WHAT IS BEING ASKED:
Write the next part of the description of the PRIME HPV vaccination model below, continuing from its last sentence.

READING PASSAGE:
*** Begin section ***

Model name: Papillomavirus Rapid Interface for Modelling and Economics (PRIME)
Modellers: Mark Jit, Marc Brisson, Kaja Abbas
Institution: London School of Hygiene & Tropical Medicine (LSHTM)
PRIME is a static model of HPV vaccination that uses proportional impact to estimate the cost-effectiveness of HPV vaccination in low- and middle-income countries. It was developed by LSHTM in collaboration with researchers from the World Health Organization, Laval University and Johns Hopkins University. It is meant to be used as a demonstration and decision support tool for analysts in low- and middle-income countries to examine the potential impact and cost-effectiveness of HPV vaccination. The Excel-based code with accompanying documentation is freely available online. The tool was expanded to allow multiple cohorts – it was coded in R and capability for sensitivity analysis was added, so that it could be used to automatically generate results for Gavi impact assessments.
Estimated number of cervical cancers prevented per 100,000 girls vaccinated against HPV in different countries according to PRIME.
From Jit M, Brisson M, Portnoy A, Hutubessy R. Cost-effectiveness of female human papillomavirus vaccination in 179 countries: a PRIME modelling study. Lancet Glob Health 2014; 2(7):e406-14 Licensed under a Creative Commons Attribution-NonCommercial-NoDerivatives License
This companion population-based model is developed to be a simple tool to project the main features of the potential impact of HPV vaccines at the population level in settings where data are very limited. The model is constructed as a static cohort simulation model based on a structure similar to a simple decision tree, and is programmed using Microsoft Excel and Visual Basic for Applications. The model tracks a cohort of girls at a target age for their lifetimes, comparing health and cost outcomes with and without HPV vaccination programs.

*** End section ***

SOURCE MATERIAL:
*** Begin section ***

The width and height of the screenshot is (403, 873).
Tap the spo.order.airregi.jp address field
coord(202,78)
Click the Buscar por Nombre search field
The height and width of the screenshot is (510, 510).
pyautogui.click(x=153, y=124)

*** End section ***

EXPECTED ANSWER:
Unlike the more complex empirically-calibrated micro-simulation model, the companion model does not fully simulate the natural history of HPV infection and cervical cancer. Instead, the model estimates reduction in cervical cancer risk at different ages, based on several simplifying assumptions. These assumptions relate to the duration and stage distribution of, and mortality from, cervical cancer. In turn, this relies on insights from analyses performed with the micro-simulation model, using the best available data on local age-specific incidence of cervical cancer and HPV 16/18 type distribution, and assumed vaccine efficacy and vaccine coverage.